As Simone says, you need to create a custom filter. Note: The order of your filters is very important.

  • Create New Custom Filter (Lowercase Request URI).

    1. Filter Type: Custom
    2. Select "Lowercase"
    3. Filter Field: Request URI
    4. Save
  • Assign the Filter order by clicking the link next to the "Add Filter" button.

  • Make sure your "Lowercase Request URI" filter occurs before your Search Term Filter.

I set up my "Search Term Filter" by using Custom > Advanced >

  • Field A -> Extract A (Request URI) [search URI pattern]
  • Output To -> Constructor (Search Term) [$A1]

List of Filter in Order: 1. Lowercase Request URI 2. Search Term Filter

As data is coming into GA, the request URI is going to be lowercased. Then it passes those results to the next filter, which takes in the request URI (now lowercased) and output into a clean search term.

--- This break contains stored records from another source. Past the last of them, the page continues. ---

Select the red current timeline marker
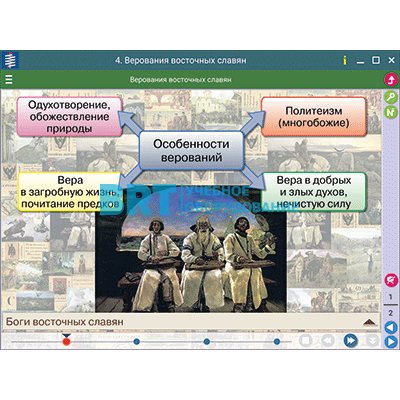This screenshot has width=400, height=400. tap(67, 341)
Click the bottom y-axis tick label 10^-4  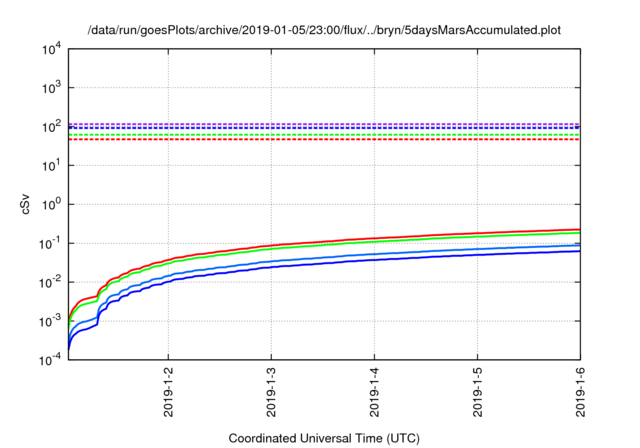click(49, 359)
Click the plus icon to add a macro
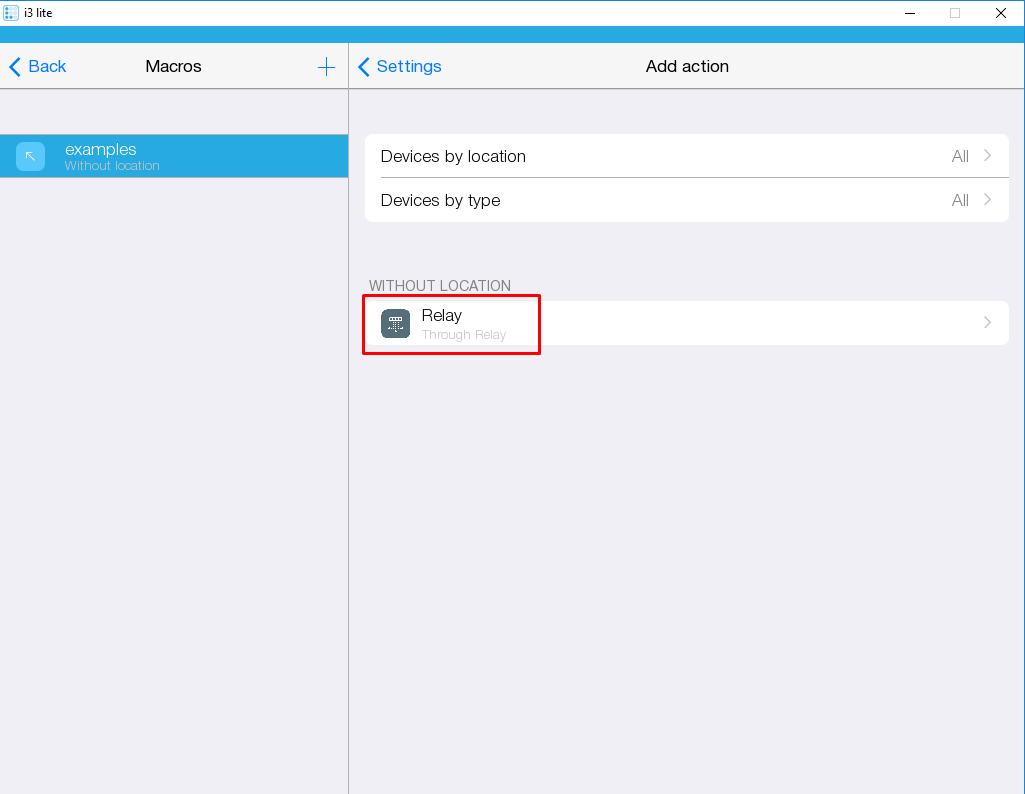1025x794 pixels. pyautogui.click(x=326, y=67)
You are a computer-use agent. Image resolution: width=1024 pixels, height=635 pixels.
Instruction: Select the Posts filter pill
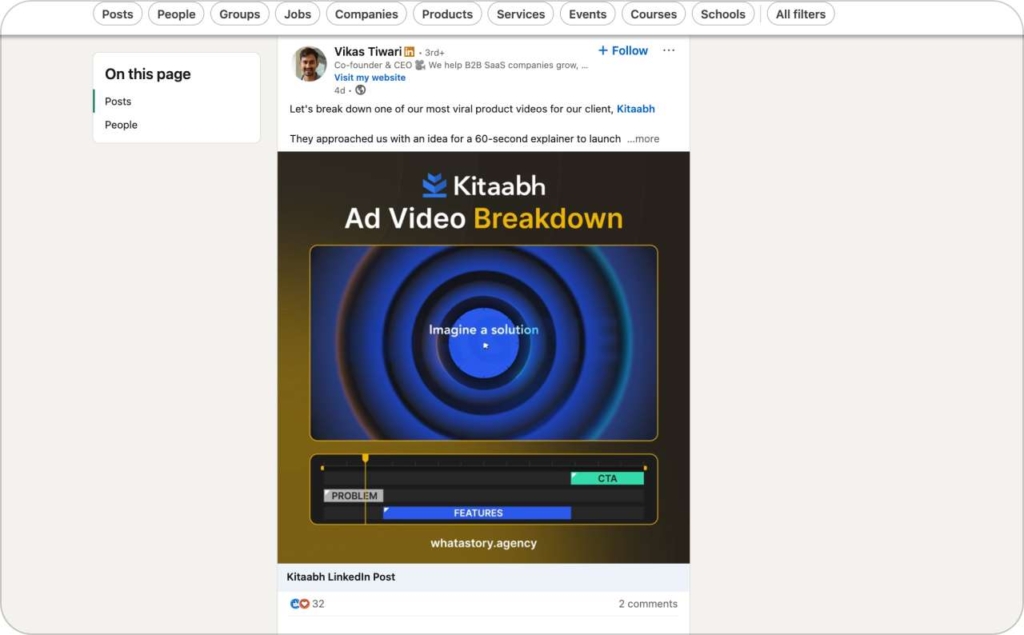click(x=117, y=14)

Now someone searching for 'banana' and 'BANANA' will count as one.

I guess in theory, you could instead create a lowercase filter for "Search Term" as your Filter Field, but you would have to place this filter after the "Search Term Filter" because the output of the Search Term Filter is a Search Term (not request URI). I have not tried this though. Basically, you can either lowercase your Request URI first then pass it through the Search Term Filter; or you can filter your Search Terms with all different cases, then pass it through a filter to make them all lowercase. Just be careful, whichever you choose, take note of the input/output data and order the lowercase filter accordingly.

Also, it takes a while before the filter actually kicks in (like an hour or so), so you can't see it work immediately. Sometimes the 'verify this filter' link works, sometimes it doesn't. Also, it's not retroactive so it doesn't convert data collected previous to the lowercase filter; only going forward. Took me a while to figure this out and thought I was doing something wrong.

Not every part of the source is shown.